-- GOAL OF THE EXERCISE --
Each line containing the string "dark" should be copied out of the entries.

-=-=-

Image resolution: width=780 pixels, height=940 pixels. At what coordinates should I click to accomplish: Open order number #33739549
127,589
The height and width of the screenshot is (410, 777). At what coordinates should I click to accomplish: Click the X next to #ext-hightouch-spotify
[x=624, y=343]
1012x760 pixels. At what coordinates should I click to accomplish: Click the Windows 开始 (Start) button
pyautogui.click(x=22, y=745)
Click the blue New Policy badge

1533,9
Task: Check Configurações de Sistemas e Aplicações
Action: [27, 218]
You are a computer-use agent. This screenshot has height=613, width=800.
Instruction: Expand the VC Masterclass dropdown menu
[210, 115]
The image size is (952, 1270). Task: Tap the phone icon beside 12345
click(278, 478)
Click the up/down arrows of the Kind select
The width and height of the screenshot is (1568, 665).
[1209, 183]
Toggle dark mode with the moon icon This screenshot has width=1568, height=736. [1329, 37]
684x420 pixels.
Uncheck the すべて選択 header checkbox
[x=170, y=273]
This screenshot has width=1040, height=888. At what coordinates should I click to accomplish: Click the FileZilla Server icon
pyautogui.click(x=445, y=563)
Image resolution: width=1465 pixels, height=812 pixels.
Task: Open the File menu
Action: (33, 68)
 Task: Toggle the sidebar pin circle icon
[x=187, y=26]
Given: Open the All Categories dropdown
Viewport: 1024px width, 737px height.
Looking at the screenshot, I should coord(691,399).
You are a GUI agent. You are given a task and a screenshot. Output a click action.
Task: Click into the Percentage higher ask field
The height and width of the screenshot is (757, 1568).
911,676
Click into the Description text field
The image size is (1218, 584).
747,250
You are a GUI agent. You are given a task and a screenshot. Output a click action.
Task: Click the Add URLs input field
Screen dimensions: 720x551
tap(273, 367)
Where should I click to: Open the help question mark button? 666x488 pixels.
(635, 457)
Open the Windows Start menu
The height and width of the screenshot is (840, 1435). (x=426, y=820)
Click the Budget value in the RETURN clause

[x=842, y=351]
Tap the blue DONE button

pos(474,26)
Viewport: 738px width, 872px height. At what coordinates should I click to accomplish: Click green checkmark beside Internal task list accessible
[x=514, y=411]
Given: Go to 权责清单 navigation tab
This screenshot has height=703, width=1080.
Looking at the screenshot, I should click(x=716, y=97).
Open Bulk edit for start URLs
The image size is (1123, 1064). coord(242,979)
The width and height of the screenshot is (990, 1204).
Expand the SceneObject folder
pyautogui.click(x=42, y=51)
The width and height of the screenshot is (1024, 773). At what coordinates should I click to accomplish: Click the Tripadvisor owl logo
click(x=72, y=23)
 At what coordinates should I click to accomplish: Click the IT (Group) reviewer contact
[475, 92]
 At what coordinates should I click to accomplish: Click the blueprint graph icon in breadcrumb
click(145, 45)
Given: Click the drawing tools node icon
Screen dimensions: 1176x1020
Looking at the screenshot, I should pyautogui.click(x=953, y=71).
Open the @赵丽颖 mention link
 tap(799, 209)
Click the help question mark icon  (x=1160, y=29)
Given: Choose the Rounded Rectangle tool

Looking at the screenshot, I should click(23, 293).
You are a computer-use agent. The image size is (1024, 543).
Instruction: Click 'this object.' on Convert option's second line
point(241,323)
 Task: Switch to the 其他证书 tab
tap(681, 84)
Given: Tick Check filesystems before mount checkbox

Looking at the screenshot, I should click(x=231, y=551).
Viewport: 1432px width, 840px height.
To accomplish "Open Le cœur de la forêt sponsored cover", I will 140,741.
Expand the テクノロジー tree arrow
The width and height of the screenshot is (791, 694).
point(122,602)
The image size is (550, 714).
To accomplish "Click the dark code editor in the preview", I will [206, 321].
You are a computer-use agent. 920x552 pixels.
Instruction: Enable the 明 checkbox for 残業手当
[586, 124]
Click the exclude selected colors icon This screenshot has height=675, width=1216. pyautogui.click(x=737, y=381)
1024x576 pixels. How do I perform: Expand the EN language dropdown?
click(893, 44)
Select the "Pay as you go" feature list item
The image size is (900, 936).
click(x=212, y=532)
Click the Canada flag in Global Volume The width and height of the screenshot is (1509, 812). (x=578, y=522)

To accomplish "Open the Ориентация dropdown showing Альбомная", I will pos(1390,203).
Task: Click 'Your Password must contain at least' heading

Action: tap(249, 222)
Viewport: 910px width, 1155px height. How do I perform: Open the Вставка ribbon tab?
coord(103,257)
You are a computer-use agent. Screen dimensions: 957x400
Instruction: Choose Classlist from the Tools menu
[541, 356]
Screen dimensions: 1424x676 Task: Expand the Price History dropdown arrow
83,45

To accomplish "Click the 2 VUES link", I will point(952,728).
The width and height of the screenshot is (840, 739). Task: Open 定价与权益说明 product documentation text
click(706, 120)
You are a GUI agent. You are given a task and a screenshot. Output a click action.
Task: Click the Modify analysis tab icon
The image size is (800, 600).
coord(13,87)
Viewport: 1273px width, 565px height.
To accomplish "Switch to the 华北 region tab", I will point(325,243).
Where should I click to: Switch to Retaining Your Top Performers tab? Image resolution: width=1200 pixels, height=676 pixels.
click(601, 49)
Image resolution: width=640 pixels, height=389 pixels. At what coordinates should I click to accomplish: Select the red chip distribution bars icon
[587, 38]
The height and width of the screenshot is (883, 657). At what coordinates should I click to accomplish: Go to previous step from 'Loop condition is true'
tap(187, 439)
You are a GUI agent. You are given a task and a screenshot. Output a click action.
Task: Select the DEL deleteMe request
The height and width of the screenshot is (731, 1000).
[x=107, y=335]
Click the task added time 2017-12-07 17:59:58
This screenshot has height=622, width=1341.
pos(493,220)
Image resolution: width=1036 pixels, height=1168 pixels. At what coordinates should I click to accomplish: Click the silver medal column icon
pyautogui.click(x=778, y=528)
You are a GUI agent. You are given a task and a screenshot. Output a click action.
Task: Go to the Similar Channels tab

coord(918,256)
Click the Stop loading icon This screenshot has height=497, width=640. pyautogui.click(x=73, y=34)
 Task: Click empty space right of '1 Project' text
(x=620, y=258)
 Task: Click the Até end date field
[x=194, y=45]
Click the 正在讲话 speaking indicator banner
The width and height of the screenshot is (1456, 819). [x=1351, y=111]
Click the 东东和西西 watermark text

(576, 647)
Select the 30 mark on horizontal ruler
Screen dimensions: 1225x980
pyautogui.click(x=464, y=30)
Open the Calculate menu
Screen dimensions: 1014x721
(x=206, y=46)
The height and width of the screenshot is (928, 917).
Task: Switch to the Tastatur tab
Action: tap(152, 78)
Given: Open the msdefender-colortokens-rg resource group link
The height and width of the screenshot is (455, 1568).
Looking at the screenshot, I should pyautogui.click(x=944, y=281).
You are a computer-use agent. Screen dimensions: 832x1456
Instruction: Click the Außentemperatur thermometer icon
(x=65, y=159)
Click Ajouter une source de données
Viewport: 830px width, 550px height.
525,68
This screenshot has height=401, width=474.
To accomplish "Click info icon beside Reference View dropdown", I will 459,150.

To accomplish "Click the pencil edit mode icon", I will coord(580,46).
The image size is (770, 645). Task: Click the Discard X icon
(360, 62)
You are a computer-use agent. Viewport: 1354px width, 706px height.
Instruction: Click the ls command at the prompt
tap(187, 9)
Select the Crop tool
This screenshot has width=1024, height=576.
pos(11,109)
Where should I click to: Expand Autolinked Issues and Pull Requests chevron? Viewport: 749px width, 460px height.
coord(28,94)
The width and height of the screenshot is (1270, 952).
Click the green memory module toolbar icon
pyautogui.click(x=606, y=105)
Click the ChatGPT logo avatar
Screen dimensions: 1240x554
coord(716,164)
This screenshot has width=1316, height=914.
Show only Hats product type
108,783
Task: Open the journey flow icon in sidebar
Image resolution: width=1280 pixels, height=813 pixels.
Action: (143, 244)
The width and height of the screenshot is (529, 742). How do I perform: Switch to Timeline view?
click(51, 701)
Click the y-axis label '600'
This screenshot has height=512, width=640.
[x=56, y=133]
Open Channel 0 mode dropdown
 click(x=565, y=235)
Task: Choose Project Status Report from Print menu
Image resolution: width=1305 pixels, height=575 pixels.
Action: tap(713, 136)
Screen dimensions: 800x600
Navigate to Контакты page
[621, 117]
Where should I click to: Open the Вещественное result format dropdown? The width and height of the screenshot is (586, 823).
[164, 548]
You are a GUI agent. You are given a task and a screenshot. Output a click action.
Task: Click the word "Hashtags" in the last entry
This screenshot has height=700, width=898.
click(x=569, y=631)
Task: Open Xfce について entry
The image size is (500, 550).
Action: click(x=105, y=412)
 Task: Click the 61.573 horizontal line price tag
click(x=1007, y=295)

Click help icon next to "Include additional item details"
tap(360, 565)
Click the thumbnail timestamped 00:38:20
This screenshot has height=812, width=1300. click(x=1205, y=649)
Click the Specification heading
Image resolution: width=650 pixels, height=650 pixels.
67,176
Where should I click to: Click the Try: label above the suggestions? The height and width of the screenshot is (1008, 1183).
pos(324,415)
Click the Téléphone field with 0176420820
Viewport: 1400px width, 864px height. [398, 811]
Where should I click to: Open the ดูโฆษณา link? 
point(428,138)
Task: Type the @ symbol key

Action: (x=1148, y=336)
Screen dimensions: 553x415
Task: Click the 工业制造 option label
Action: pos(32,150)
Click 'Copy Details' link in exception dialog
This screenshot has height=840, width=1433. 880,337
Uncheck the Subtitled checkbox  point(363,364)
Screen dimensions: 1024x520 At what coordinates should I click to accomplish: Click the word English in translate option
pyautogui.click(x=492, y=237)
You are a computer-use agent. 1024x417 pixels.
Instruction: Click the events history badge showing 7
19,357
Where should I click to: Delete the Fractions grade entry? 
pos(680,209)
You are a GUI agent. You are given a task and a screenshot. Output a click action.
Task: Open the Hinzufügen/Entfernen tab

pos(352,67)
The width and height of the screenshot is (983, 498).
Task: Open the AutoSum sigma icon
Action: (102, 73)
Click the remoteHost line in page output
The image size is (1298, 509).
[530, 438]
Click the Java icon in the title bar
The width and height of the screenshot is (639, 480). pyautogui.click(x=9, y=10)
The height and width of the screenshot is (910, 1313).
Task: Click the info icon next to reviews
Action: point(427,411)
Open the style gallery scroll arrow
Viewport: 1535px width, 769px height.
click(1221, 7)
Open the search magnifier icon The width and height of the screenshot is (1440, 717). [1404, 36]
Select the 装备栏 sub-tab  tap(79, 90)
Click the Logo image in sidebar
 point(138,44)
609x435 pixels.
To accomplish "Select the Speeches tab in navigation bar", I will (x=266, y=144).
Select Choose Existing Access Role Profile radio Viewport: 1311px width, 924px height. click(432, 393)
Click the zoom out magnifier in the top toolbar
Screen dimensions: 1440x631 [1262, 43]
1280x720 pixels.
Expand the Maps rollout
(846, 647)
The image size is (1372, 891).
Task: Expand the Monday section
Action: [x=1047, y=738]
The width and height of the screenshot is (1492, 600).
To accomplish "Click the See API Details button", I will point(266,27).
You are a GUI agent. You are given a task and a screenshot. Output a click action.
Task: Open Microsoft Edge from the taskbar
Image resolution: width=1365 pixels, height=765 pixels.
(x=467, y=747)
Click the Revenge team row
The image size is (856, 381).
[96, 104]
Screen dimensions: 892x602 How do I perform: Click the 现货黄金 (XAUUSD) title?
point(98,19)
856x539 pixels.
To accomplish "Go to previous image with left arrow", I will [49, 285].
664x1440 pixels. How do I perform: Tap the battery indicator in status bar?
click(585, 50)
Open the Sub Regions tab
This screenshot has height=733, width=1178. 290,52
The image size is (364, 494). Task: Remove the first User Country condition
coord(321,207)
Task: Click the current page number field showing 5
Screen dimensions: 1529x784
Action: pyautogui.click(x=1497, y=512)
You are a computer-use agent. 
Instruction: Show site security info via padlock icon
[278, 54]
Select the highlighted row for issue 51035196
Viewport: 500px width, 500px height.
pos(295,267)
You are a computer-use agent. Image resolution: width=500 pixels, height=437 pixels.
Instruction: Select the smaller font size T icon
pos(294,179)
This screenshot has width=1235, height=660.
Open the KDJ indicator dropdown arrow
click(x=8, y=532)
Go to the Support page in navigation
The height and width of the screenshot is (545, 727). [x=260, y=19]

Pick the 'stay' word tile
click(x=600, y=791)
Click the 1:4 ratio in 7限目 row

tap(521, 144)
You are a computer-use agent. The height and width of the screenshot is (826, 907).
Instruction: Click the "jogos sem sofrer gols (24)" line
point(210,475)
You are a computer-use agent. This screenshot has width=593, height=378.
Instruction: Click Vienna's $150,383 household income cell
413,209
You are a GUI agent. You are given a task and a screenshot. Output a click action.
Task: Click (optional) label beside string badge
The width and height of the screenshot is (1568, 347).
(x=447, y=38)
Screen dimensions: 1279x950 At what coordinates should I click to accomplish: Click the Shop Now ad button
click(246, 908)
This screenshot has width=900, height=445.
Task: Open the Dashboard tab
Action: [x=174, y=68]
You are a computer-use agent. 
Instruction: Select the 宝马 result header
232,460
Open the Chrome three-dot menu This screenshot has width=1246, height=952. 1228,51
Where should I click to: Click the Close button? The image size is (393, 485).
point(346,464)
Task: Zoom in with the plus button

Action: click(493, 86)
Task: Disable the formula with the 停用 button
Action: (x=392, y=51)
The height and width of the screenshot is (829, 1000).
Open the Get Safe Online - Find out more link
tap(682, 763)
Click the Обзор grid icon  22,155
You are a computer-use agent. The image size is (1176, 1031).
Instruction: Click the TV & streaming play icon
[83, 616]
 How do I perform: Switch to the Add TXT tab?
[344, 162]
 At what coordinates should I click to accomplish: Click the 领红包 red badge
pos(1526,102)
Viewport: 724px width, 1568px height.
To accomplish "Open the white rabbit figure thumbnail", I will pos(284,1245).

-=-=-

-- EXERCISE RESULT --
Toggle dark mode with the moon icon This screenshot has width=1568, height=736. [1329, 37]
To accomplish "Click the dark code editor in the preview", I will [206, 321].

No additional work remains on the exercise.